114 eyes from patients with PAD and 38 eyes from healthy controls were imaged with swept-source optical coherence tomography angiography (OCTA, Zeiss PLEX Elite 9000). Macula centered 3x3 mm OCTA scans were acquired. For quantitative analysis the OCTA scans were binarized and retinal perfusion was evaluated for vessel density (VD) and choriocapillary perfusion for percentage of non-perfused area. Clinical examination included vascular ultrasound, ankle-brachial-pressure-index (ABI) and Fontaine staging. Media calcification was defined as ABI > 1.3.

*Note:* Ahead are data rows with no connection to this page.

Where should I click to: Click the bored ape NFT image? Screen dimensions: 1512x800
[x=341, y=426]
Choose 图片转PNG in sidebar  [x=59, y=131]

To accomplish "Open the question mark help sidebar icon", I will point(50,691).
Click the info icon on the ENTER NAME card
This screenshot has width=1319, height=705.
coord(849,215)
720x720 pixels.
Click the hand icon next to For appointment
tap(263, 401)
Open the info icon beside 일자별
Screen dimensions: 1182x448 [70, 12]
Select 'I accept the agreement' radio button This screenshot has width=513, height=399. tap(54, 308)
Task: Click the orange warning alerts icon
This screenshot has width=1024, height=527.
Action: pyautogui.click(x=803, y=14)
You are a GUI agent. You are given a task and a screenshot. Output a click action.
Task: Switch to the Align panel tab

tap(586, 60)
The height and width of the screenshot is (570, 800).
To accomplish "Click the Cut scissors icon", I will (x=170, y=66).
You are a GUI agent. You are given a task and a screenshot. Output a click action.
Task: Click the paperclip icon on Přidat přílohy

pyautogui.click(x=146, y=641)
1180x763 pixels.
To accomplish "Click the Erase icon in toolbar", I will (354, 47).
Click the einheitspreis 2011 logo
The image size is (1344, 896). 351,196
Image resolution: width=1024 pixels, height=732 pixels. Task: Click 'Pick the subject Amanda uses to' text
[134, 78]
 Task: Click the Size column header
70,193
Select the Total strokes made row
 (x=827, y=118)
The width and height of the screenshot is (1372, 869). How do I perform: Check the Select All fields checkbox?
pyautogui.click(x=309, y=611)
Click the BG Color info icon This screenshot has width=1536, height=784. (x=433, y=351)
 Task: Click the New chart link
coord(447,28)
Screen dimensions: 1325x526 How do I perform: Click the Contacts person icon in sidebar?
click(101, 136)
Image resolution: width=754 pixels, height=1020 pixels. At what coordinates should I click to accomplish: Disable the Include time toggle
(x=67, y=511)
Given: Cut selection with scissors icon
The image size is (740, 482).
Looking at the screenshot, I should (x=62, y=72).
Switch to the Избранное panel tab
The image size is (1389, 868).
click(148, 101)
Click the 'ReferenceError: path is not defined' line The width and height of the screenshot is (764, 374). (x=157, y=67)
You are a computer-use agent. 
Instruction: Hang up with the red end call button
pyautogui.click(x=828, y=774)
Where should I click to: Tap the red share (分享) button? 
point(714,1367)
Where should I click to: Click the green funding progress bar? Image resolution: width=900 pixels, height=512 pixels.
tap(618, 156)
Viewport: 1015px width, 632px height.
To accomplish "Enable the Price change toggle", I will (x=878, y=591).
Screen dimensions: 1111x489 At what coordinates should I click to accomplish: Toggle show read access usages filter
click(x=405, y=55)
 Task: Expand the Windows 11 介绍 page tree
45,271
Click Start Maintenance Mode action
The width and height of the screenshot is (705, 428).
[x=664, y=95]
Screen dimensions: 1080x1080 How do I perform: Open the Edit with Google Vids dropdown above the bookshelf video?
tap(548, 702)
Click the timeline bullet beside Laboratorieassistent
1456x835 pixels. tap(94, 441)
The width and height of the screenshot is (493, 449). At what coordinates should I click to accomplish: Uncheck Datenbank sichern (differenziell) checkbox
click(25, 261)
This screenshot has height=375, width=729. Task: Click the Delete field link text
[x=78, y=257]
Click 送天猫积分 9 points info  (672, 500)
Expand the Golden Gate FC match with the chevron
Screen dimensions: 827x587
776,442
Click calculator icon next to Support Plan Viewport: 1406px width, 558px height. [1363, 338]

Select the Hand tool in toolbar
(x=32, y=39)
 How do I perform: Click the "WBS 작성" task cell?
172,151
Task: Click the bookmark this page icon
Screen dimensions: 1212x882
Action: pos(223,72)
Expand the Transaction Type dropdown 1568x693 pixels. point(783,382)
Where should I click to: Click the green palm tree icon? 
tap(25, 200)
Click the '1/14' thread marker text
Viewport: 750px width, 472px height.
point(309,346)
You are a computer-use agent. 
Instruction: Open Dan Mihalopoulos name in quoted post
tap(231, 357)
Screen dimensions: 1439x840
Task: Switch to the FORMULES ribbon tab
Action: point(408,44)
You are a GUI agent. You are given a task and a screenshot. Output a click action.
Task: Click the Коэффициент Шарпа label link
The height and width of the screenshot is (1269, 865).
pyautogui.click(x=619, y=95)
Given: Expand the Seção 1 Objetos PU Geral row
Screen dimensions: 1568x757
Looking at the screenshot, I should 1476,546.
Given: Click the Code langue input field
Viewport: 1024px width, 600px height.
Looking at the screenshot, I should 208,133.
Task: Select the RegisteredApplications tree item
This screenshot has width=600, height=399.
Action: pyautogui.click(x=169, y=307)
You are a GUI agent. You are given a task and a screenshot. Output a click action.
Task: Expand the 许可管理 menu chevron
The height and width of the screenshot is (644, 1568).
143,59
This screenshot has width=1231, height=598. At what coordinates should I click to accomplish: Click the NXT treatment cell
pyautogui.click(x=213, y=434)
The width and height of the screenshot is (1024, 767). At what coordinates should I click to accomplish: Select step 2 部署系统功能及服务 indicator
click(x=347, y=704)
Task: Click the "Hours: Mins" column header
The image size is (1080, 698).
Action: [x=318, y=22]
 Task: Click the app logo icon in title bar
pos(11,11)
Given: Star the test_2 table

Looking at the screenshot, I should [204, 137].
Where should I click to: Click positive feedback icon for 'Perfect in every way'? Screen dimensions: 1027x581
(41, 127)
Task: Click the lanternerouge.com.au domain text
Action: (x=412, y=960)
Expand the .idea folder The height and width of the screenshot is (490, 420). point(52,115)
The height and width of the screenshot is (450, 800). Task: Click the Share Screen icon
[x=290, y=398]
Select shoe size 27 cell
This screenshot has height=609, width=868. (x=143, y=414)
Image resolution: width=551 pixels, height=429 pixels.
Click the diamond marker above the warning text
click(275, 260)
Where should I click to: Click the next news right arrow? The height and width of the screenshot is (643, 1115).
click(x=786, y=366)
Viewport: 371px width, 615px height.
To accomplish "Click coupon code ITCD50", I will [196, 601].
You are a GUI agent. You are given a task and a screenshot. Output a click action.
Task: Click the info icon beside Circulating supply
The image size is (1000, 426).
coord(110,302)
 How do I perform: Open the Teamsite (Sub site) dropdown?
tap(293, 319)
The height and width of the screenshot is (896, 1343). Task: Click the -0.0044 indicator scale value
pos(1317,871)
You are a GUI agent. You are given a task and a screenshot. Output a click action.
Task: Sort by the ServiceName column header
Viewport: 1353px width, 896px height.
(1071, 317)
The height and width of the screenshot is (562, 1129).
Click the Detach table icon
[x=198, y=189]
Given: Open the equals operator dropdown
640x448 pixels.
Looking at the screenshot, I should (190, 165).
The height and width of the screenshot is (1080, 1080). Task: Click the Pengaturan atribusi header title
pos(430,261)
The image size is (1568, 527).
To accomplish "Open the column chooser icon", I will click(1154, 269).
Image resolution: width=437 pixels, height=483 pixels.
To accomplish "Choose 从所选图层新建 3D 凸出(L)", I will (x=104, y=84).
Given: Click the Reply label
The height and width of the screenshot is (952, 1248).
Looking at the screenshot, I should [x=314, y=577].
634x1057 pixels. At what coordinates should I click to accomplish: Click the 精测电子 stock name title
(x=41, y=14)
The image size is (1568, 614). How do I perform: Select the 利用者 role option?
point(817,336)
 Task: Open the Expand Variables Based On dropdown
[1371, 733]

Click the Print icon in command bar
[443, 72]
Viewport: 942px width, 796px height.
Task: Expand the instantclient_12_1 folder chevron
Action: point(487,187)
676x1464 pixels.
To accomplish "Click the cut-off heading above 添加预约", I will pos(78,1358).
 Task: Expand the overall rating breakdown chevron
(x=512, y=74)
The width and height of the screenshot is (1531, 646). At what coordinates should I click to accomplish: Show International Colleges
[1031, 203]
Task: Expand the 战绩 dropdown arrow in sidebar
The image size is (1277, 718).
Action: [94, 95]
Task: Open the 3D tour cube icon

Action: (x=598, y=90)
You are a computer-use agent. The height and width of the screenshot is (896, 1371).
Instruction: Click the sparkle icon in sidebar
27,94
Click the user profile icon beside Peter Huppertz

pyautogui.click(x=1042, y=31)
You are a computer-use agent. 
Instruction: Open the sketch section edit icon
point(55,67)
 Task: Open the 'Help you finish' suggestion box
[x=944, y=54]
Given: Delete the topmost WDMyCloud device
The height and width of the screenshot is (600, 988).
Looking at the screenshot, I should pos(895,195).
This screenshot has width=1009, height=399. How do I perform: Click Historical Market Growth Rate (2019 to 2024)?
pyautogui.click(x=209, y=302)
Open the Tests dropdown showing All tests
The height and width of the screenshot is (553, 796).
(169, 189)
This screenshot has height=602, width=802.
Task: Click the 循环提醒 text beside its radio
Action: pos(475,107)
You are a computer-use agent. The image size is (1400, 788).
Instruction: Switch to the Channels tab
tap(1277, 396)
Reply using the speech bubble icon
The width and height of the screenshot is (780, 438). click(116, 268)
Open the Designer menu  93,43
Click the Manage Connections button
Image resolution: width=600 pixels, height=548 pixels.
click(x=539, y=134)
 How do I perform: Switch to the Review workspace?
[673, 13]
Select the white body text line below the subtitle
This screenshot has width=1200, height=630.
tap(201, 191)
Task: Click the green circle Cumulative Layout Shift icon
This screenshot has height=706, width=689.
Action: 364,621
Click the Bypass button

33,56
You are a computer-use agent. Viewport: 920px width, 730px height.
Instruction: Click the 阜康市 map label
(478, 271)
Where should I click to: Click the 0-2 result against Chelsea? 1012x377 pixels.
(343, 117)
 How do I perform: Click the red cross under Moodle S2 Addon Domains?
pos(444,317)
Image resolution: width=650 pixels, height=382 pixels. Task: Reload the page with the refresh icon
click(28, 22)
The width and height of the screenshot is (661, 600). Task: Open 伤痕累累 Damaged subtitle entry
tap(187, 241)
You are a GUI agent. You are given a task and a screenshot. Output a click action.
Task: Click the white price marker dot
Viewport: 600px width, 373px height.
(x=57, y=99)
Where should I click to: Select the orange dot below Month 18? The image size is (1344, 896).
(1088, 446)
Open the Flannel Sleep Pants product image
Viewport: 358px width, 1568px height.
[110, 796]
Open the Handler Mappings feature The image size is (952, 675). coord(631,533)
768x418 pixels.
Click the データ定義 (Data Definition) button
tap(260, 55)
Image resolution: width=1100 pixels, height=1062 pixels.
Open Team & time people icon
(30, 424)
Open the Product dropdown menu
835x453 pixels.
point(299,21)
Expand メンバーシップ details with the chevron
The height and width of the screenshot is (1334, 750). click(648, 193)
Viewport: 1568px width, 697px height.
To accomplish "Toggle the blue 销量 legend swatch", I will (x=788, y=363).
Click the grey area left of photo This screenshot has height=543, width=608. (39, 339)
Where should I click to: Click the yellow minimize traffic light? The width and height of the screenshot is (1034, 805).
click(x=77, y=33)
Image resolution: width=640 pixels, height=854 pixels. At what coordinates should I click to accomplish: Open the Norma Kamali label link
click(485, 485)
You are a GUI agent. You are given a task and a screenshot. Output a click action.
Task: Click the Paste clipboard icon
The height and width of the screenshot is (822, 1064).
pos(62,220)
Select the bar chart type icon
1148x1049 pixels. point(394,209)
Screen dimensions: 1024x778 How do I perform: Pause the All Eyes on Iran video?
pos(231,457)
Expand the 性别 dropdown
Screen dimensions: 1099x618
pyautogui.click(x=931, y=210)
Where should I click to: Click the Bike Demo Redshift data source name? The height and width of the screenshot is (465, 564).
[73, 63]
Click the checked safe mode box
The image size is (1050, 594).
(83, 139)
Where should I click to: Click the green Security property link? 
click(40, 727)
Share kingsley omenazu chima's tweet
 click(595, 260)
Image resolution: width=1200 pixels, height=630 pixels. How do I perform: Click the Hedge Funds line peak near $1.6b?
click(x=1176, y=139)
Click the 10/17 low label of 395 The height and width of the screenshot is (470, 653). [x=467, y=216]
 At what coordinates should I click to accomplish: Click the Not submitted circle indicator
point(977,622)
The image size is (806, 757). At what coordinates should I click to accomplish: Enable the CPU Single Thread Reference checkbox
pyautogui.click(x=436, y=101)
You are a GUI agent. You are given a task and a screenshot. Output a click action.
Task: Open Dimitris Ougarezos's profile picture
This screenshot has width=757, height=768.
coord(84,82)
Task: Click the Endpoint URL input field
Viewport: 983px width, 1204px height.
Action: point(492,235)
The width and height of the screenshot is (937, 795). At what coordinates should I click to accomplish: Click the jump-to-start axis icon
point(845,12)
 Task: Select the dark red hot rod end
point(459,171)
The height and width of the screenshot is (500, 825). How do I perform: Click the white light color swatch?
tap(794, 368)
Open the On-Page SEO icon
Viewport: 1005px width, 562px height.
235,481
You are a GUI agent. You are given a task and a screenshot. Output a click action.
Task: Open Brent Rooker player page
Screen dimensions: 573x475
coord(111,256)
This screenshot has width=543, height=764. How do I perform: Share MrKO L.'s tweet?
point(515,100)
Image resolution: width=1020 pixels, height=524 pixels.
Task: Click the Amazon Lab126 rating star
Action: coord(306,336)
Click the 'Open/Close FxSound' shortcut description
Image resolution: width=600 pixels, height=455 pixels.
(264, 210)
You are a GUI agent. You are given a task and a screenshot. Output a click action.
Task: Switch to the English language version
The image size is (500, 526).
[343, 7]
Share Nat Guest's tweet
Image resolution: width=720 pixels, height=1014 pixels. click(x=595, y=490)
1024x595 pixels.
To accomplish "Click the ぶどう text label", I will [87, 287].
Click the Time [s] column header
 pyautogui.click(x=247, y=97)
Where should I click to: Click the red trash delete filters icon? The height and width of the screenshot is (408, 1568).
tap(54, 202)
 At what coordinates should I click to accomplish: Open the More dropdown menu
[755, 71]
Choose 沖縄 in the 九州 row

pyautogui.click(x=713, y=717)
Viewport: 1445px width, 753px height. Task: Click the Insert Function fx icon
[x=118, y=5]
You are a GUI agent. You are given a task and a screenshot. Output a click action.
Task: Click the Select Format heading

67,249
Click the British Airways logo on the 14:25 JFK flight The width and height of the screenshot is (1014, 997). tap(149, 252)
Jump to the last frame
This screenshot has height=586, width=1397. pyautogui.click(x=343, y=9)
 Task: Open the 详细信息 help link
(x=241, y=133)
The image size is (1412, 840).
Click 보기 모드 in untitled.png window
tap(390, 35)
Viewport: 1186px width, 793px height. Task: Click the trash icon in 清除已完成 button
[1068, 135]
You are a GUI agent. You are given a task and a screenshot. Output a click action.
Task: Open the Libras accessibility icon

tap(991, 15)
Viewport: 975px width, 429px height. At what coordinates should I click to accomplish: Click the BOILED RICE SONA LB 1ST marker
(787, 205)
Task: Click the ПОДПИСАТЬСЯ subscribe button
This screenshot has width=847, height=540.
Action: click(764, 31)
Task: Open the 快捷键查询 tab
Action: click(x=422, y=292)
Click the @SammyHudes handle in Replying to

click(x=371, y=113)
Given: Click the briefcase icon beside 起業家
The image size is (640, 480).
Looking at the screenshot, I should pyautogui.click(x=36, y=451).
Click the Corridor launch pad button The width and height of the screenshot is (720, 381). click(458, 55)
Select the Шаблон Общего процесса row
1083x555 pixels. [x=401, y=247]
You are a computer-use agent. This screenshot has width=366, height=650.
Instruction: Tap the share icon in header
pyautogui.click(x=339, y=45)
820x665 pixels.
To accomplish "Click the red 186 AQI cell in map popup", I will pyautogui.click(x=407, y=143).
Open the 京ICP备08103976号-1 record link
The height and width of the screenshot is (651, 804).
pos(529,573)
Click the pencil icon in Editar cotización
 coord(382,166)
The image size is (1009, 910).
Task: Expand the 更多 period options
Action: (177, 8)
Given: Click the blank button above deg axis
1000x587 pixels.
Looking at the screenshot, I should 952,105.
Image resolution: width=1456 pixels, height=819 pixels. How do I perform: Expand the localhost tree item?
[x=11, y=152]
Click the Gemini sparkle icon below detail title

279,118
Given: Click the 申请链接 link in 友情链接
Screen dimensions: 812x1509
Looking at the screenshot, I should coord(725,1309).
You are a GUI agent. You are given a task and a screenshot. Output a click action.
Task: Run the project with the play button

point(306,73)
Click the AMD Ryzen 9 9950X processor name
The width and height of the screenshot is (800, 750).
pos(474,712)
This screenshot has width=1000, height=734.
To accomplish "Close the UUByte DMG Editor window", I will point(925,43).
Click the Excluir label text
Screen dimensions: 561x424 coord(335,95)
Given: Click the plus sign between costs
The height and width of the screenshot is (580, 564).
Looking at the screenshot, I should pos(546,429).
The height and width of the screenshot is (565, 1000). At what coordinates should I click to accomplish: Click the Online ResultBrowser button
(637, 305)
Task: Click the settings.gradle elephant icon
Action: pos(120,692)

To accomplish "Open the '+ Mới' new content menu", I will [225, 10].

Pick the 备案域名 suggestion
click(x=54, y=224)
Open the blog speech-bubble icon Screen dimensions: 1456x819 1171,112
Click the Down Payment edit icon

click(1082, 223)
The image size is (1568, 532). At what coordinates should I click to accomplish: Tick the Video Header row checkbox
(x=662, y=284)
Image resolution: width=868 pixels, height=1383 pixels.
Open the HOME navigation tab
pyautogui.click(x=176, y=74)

Lowest intra-individual ABI was significantly associated with VD both in the superficial and deep retinal layers (Pearson coefficient of correlation r = 0.42 and 0.25, respectively, p < 0.001 and p = 0.01) and higher Fontaine stage was significantly associated with lower VD (VD in Fontaine stage 1 = 0.284 ± 0.026 and VD in Fontaine stage 4 = 0.246 ± 0.030, p = 0.01). Excluding patient with media calcification VD was significantly lower in PAD compared to healthy controls (0.286 ± 0.024 and 0.270 ± 0.036, respectively, p = 0.02). There was significantly more non-perfused choriocapillaris area in eyes with PAD compared to healthy controls (43.9 ± 4.3% and 41.0 ± 5.2%, respectively, p = 0.01).
In this first study of retinal and choriocapillaris perfusion in patients with PAD we found both retinal and choroidal microcapillary perfusion to be significantly reduced in PAD. Further longitudinal studies on the relationship between retinal/choriocapillaris perfusion and PAD progression are needed.
This is a 2020 ARVO Annual Meeting abstract.